(Aim of the task): In the listing below, find the line containing "Open the 我的钱包 wallet icon" and the line containing "Task: Click the Refresh page icon". Repeat exactly those two lines and every line between them, nothing more.

(Source information):
□ □ □ □ □

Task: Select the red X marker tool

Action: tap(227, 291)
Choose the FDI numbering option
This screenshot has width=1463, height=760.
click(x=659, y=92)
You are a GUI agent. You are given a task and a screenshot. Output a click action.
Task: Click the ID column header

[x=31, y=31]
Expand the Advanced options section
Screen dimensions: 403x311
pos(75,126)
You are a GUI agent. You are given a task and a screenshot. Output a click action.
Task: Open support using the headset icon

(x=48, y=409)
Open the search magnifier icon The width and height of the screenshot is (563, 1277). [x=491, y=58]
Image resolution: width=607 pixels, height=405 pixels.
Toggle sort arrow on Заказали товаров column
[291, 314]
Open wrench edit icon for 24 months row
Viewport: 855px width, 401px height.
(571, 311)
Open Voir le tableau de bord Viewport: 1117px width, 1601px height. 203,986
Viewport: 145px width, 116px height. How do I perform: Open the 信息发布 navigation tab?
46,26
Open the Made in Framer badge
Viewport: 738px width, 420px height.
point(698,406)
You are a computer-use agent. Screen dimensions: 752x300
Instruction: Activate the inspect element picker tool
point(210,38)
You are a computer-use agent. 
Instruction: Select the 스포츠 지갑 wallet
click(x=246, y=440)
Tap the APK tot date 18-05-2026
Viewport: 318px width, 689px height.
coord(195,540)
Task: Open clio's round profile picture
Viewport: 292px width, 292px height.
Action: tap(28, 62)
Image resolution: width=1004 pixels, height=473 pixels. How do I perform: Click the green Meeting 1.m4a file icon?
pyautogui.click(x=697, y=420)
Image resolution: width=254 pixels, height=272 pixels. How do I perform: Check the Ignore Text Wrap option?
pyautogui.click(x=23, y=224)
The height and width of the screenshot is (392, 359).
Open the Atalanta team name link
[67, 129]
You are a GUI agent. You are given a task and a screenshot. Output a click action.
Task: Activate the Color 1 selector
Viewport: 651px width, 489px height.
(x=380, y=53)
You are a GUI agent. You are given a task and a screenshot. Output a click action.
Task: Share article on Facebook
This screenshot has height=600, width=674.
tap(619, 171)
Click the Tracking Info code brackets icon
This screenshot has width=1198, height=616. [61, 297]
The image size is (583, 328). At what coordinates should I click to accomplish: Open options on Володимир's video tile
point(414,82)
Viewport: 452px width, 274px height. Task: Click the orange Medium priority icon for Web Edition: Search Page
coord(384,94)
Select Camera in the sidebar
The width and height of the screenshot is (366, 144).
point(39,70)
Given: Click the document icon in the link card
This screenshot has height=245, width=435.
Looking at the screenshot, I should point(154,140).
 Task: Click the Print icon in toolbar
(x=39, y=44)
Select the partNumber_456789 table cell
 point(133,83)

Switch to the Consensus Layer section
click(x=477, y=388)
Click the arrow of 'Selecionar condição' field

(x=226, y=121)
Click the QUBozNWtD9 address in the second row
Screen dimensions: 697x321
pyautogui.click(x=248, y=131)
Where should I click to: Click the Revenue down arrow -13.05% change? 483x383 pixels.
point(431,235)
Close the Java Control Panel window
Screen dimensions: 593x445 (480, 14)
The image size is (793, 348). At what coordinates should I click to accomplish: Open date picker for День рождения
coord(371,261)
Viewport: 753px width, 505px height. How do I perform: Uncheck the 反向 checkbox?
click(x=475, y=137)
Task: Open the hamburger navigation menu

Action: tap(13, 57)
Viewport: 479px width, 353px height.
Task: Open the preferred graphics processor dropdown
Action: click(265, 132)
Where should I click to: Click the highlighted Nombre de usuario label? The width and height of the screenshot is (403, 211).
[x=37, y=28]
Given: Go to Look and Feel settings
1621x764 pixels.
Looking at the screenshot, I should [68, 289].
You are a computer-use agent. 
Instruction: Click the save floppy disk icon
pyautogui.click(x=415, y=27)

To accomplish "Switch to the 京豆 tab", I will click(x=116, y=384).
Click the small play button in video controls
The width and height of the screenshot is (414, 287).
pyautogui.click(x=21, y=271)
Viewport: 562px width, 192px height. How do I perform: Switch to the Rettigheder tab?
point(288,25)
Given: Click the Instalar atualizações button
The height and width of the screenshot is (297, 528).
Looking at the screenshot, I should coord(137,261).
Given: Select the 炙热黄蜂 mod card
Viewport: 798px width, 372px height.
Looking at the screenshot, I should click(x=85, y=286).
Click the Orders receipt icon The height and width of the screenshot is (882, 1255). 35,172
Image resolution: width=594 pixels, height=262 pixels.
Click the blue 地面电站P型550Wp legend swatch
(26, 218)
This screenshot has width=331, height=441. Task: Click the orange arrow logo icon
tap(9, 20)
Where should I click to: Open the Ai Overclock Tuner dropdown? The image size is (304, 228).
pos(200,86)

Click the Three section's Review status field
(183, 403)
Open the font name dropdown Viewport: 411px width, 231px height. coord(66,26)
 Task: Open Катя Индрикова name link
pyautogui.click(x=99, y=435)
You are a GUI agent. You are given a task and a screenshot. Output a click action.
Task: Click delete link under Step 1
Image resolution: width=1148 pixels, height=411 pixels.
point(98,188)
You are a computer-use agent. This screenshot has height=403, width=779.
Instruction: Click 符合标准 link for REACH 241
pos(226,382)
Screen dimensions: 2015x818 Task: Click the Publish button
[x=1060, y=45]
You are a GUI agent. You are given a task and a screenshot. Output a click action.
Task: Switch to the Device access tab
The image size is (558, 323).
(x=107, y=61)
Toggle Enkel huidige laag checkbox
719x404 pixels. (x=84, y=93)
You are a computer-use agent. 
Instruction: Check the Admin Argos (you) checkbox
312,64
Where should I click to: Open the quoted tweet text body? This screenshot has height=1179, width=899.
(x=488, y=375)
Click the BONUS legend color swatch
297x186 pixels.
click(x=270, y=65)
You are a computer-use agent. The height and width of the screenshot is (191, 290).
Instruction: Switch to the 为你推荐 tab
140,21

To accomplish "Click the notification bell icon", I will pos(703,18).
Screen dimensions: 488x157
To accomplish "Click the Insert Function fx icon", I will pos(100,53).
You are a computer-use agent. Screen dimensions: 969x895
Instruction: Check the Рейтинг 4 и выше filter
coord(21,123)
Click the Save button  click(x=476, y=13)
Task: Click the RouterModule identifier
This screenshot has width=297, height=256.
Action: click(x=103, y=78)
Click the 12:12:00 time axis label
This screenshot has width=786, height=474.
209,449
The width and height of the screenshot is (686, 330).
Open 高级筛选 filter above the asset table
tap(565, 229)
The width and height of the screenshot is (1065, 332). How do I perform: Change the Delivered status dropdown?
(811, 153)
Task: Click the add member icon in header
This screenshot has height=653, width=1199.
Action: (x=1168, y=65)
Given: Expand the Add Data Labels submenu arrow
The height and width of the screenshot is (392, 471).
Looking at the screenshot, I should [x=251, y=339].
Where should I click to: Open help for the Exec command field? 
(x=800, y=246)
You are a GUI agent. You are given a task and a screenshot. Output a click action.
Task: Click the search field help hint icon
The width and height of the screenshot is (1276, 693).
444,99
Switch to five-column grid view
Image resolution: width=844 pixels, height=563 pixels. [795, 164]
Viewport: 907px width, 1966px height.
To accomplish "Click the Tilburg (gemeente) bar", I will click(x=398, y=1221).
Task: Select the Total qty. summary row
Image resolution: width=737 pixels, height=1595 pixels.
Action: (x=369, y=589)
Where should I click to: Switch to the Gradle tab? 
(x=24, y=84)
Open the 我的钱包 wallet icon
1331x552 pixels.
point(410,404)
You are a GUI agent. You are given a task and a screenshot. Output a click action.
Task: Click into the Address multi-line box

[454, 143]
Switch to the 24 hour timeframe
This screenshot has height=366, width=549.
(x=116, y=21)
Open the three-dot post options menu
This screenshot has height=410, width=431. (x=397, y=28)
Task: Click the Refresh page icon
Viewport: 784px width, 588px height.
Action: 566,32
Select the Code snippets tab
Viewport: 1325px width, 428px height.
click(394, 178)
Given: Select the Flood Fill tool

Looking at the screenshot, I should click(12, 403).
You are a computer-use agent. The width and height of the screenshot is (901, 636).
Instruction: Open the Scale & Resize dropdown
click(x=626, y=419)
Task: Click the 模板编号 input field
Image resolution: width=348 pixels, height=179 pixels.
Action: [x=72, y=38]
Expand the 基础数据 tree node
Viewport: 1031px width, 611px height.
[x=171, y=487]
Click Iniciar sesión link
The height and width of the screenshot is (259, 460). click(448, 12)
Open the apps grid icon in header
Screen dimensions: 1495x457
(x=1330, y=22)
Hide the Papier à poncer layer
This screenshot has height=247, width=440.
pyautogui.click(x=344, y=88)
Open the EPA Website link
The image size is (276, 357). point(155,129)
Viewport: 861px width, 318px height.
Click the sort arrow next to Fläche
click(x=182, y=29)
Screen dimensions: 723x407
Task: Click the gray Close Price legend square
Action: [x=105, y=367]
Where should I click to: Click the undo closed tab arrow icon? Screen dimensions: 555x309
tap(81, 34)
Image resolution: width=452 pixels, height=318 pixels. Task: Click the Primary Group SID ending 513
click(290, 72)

□ □ □ □ □

(Task result):
Open the 我的钱包 wallet icon
1331x552 pixels.
point(410,404)
You are a GUI agent. You are given a task and a screenshot. Output a click action.
Task: Click into the Address multi-line box

[454, 143]
Switch to the 24 hour timeframe
This screenshot has height=366, width=549.
(x=116, y=21)
Open the three-dot post options menu
This screenshot has height=410, width=431. (x=397, y=28)
Task: Click the Refresh page icon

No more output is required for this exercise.